Our initial search strategy found 7482 studies, and a total of 92 (comprising 135 polymorphisms in 72 genes) met inclusion criteria (Fig. 1) [8, 9, 15, 16, 17, 18, 19, 20, 21, 22, 23, 24, 25, 26, 27, 28, 29, 30, 31, 32, 33, 34, 35, 36, 37, 38, 39, 40, 41, 42, 43, 44, 45, 46, 47, 48, 49, 50, 51, 52, 53, 54, 55, 56, 57, 58, 59, 60, 61, 62, 63, 64, 65, 66, 67, 68, 69, 70, 71, 72, 73, 74, 75, 76, 77, 78, 79, 80, 81, 82, 83, 84, 85, 86, 87, 88, 89, 90, 91, 92, 93, 94, 95, 96, 97, 98, 99, 100, 101, 102, 103, 104]. Characteristics of study populations are described in Supplementary Table 1. and summary of the studies examining the associations between genetic factors and stroke outcomes is shown in Supplementary Table 2.
Fig. 1

Flow chart of the screening process

APOE variants on functional outcome several months following AIS

Six studies [26, 43, 59, 67, 82, 90] comprising 2185 patients (490 with at least one E4 allele and 1695 without) (Fig. 2) showed no association between outcome and the presence of at least one E4 allele: OR = 1.02 (0.81–1.27, p = 0.90). There was no evidence of inter-study heterogeneity (p = 0.42, I2 = 1%) or publication bias. Including studies by McCarron et al. [8] and Broderick et al. [9] changed the OR to 0.78 (0.41–1.47, p = 0.44).
Fig. 2

The odds ratio of having a poor functional outcome up to several months after an AIS with the presence of the ApoE4 allele compared with those without. The random effects model was used to determine the 95% confidence intervals and significance. The blue squares represent the individual studies results and weighting whilst the black diamond shows the overall result

APOE variants on functional outcome up to several months after an ICH

Three studies [26, 34, 51] comprising 118 patients (40 with at least one E4 allele and 78 without) (Supplementary Fig. 1) revealed patients with ICH who possessed at least one E4 allele had increased risk of poor outcome: OR 2.45 (1.03–5.81, p = 0.04). There was no evidence of inter-study heterogeneity (p = 0.70, I2 = 0%) or publication bias. Including the study by McCarron 1998 [8] changed the OR to 2.60 (1.25–5.41, p = 0.01).

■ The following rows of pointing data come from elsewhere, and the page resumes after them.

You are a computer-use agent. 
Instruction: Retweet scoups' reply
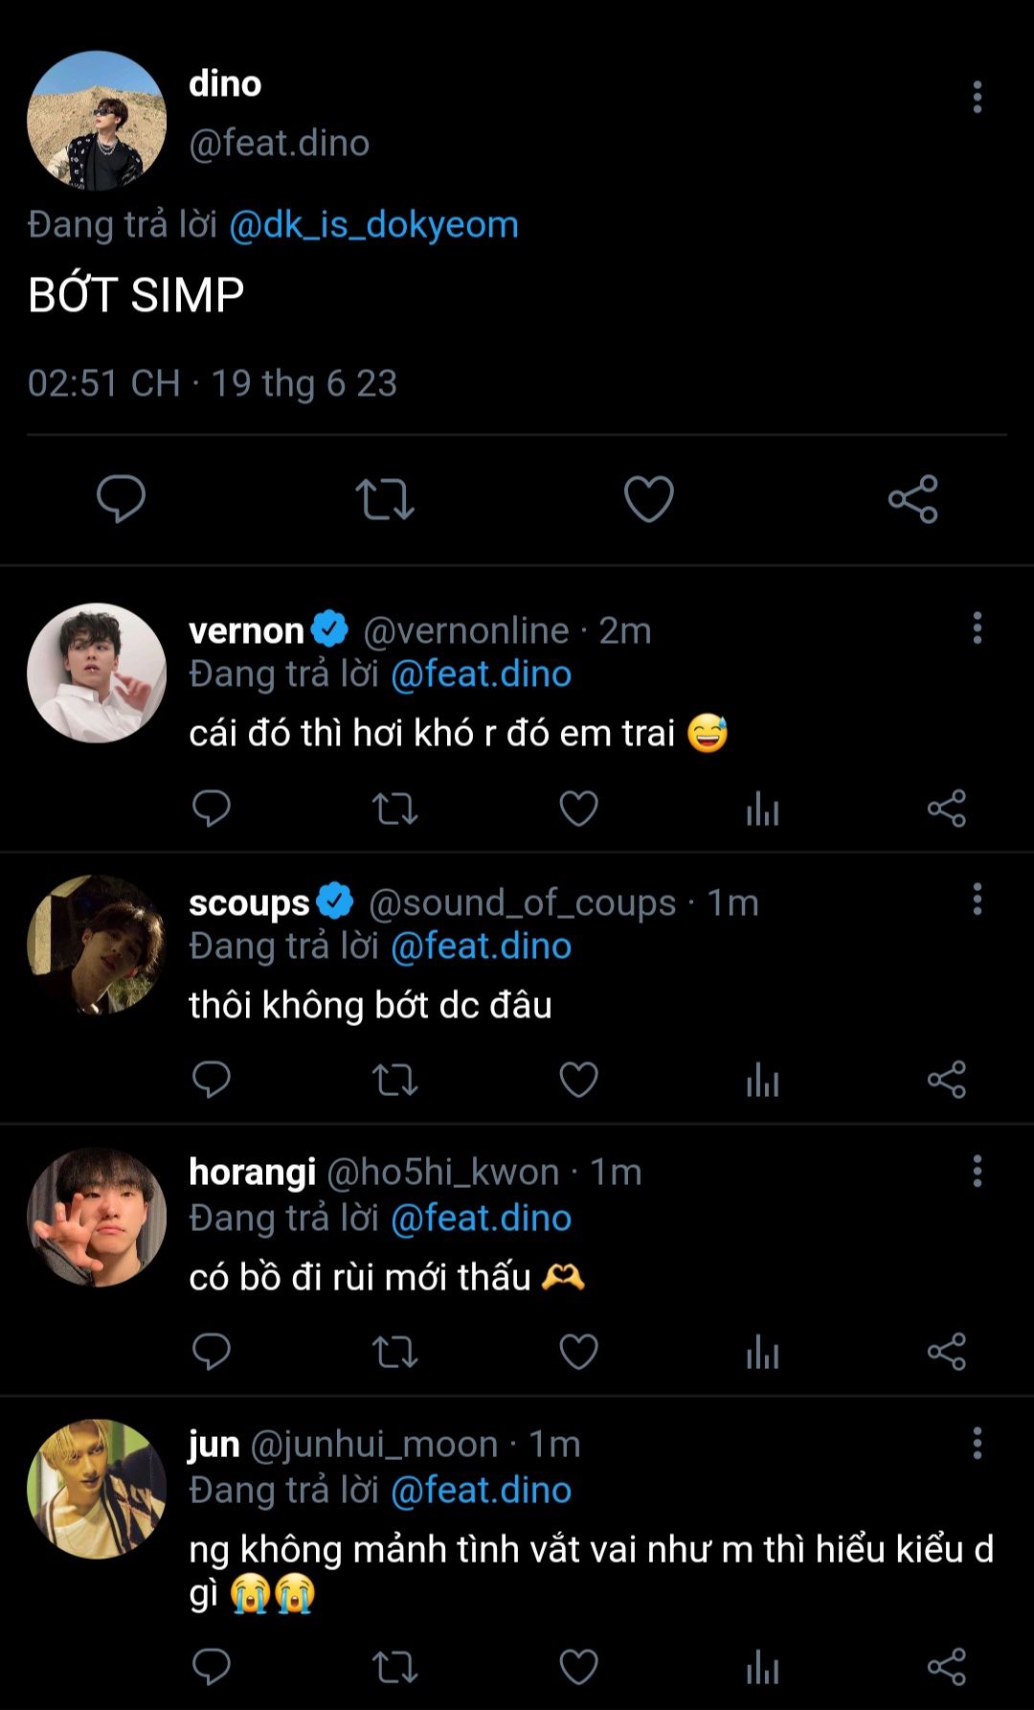[394, 1081]
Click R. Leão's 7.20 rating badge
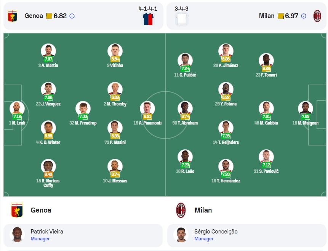This screenshot has height=251, width=328. (x=185, y=165)
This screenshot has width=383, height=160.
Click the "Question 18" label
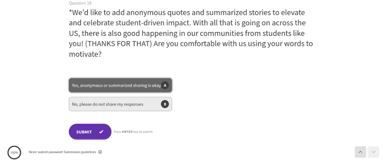click(80, 3)
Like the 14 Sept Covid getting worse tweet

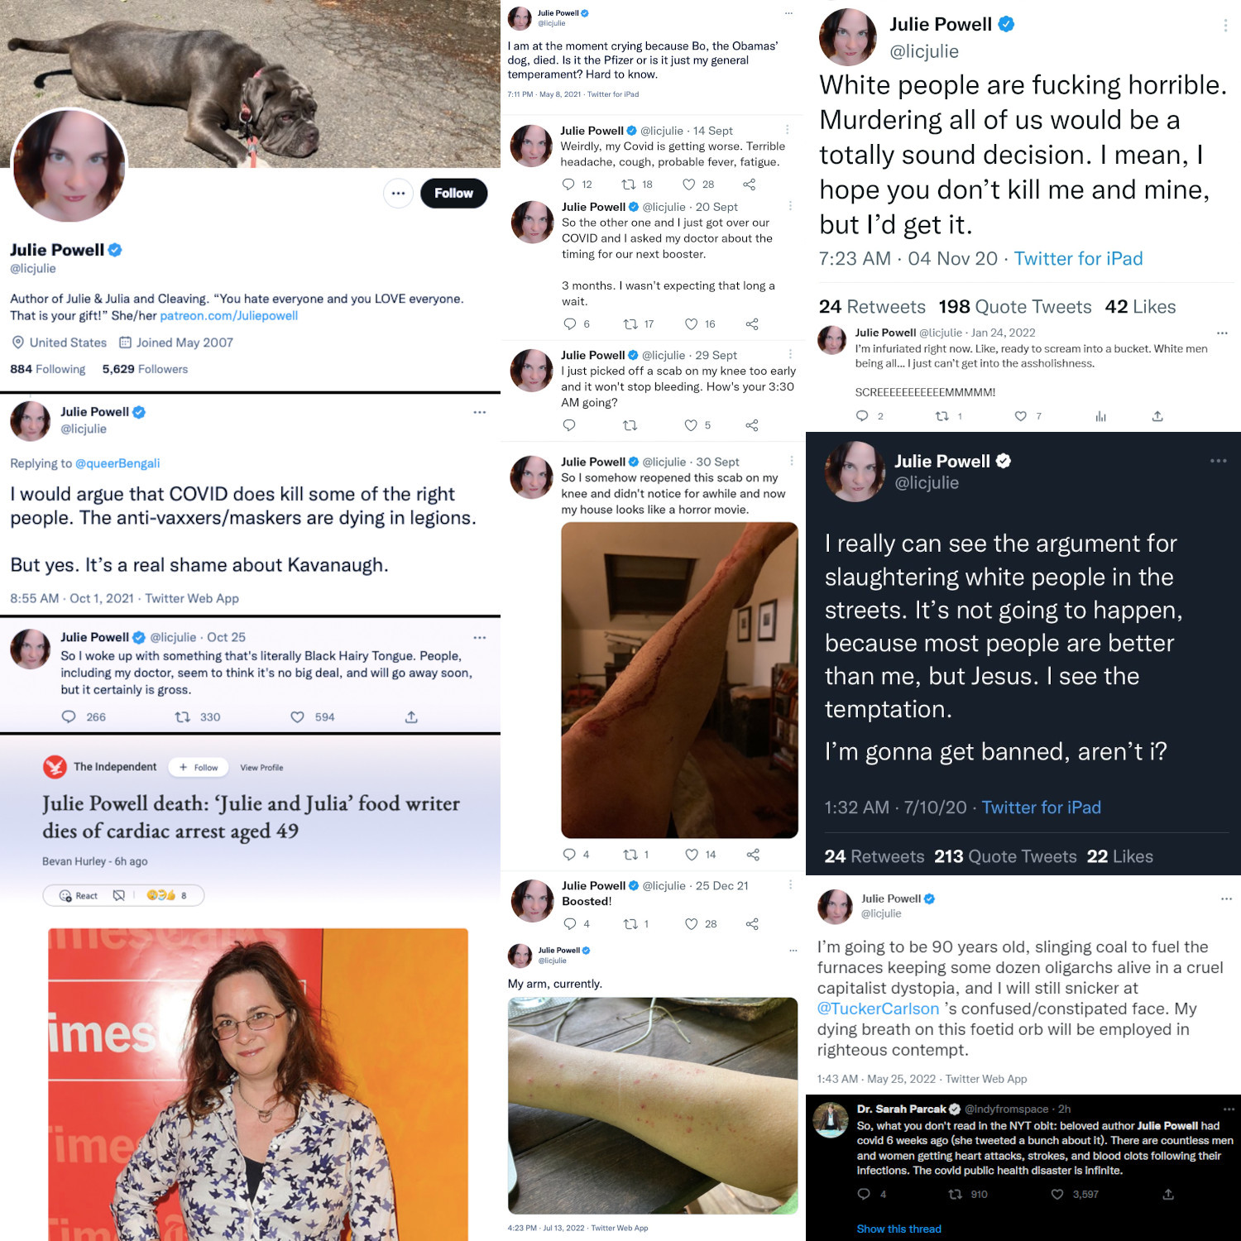(688, 184)
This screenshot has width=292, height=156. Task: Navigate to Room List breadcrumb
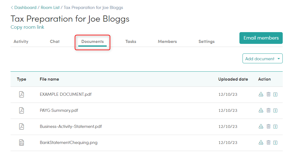50,8
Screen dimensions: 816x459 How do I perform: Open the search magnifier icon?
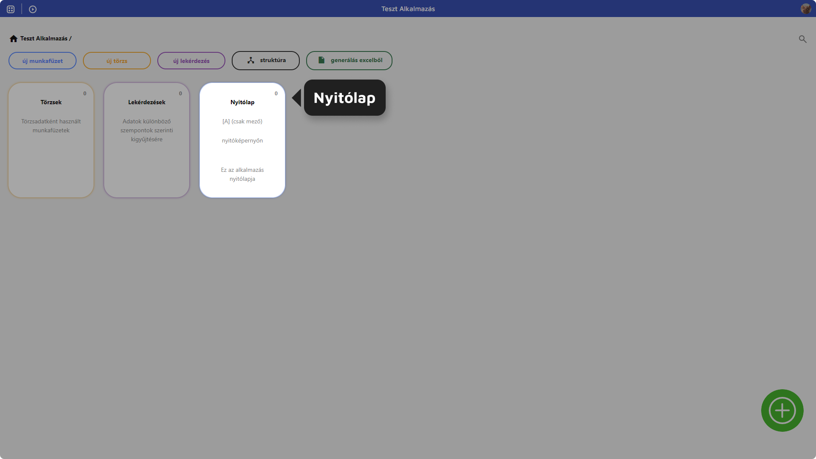pos(802,39)
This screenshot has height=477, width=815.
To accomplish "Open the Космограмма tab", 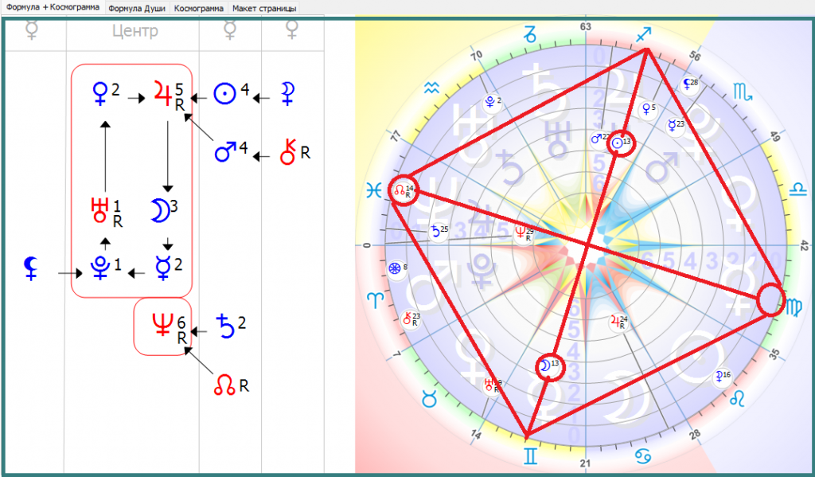I will click(198, 8).
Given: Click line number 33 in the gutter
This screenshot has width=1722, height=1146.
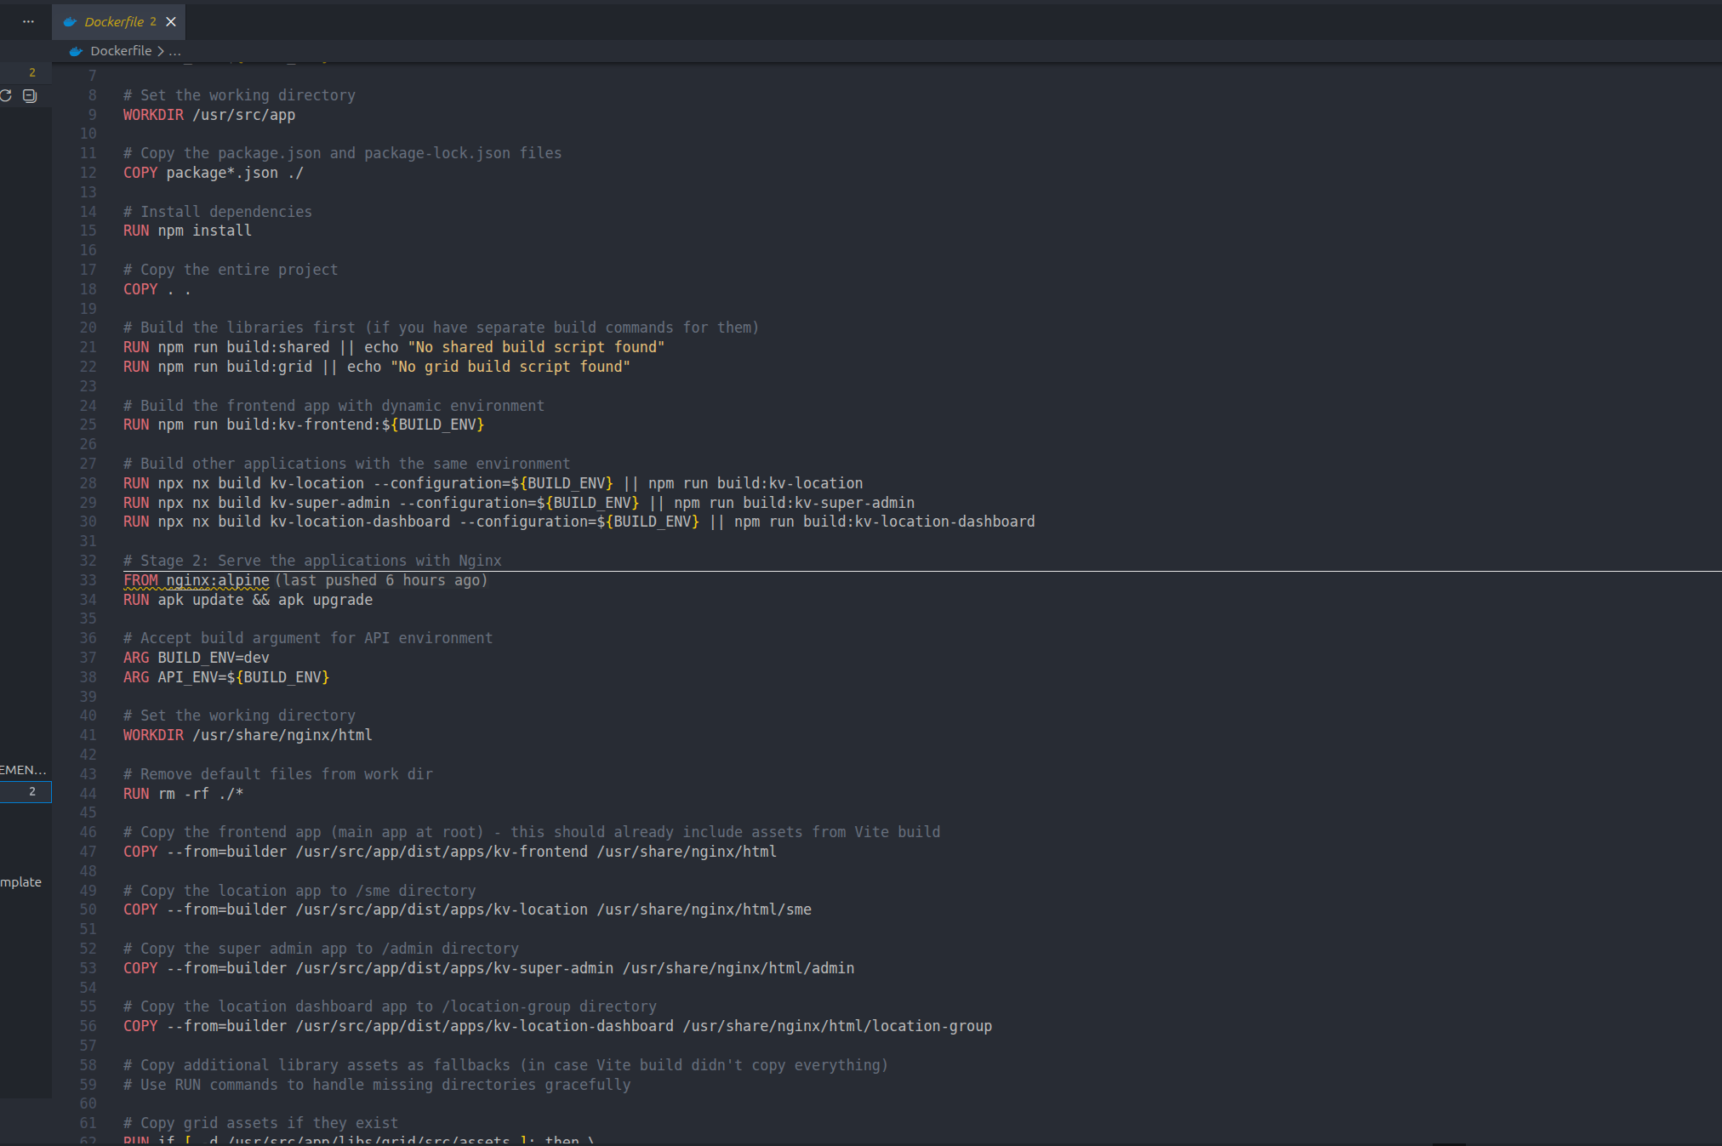Looking at the screenshot, I should pyautogui.click(x=88, y=580).
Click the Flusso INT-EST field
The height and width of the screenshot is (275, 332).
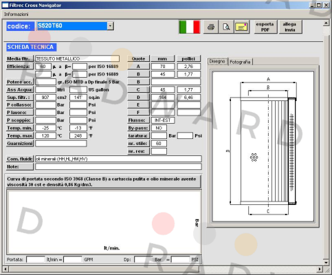(x=163, y=120)
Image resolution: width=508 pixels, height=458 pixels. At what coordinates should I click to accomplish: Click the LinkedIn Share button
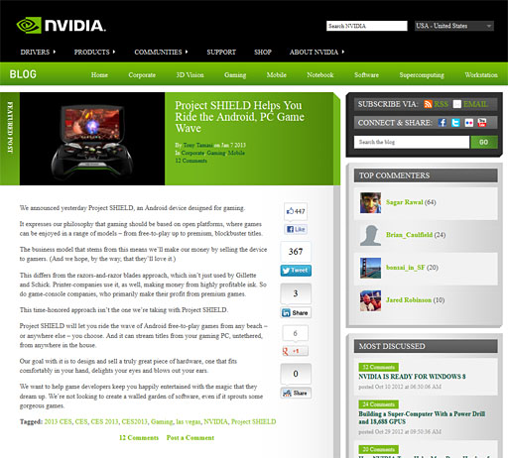296,312
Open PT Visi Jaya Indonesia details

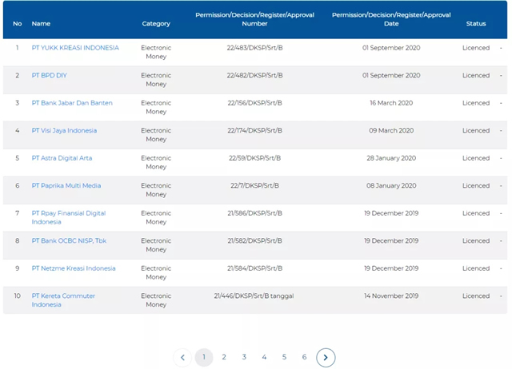point(64,130)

BDNF-196 variants on functional outcome up to 7 years following AIS

In six studies [26, 30, 33, 55, 89, 103] comprising 1241 cases (585 patients with a GG genotype and 656 without) (Fig. 3) showed patients with AIS who carried at codon 196 of the BDNF, the GA or AA genotypes were more likely to have poor outcome: OR 1.41 (1.02–1.94, p = 0.04). No heterogeneity (p = 0.30, I2 = 18%) or publication bias was observed. Excluding the study with longest follow-up of 7 years [89] increased the OR to 1.60 (1.08–2.37, p = 0.02).
Fig. 3

Outcome up to 12 months following an AIS with the GG variant at the BDNF-196 locus versus GA/AA

Cytochrome P450 2C19 (CYP2C19) loss of function variants on functional outcome at 6 months after an AIS

CYP2C19 polymorphisms (poor metaboliser variants CYP2C19 *2, CYP2C19 *3 and CYP2C19 *17) were studied in three studies comprising 918 patients (446 carried a loss of function allele and 472 without) (Supplementary Fig. 3). Patients with AIS who carried a loss of function CYP2C19 allele were more likely to have poor outcome: OR = 2.36 (1.56–3.55, p < 0.0001). There was no significant heterogeneity (p = 0.96, I2 = 0%) or publication bias.

Interleukin 6-174 (IL-6) variants on functional outcome at 6 months in AIS

Two studies totalling 237 patients (144 with the GG variant and 93 without) (Supplementary Fig. 4) found no association between patients who carried the GC or CC genotype at codon 176 of IL6 gene and poor outcome: OR = 2.21 (0.55–8.86, p = 0.26).

Discussion

In this meta-analysis, the largest to date, we have shown that genetic influences on functional outcomes in stroke recovery differed between patients who sustained ICH and those who sustained AIS. On the one hand, patients with ICH who possessed APOE4 allele had a 2.6-fold increase in poor outcome; on the other hand, poor outcome was increased among patients with AIS who possessed poor metaboliser variants (CYP2C19 *2, CYP2C19 *3 and CYP2C19 *17) by 2.4-fold and those who carried BDNF GA or AA genotypes by 1.6-fold, but not in patients with AIS who possessed APOE4 or IL6 alleles. Our findings suggest that genetic factors may, in part, account for the variability in stroke recovery and could be served as prognostic markers in the management of stroke.

It is unclear how APOE4 influences poor outcomes in patients recovering from ICH but not in those recovering from AIS but may be linked to its relationship with coagulating ability. Weir et al. [105] have shown that among patients with ICH, compared with non-APOE4 allele carriers, carriers of APOE4 allele had higher partial thromboplastin time (PTT) ratios, i.e. greater propensity to bleed. The same study found that among patients with AIS, increasing APOE4 dose was associated with improved survival independent of stroke severity and PTT.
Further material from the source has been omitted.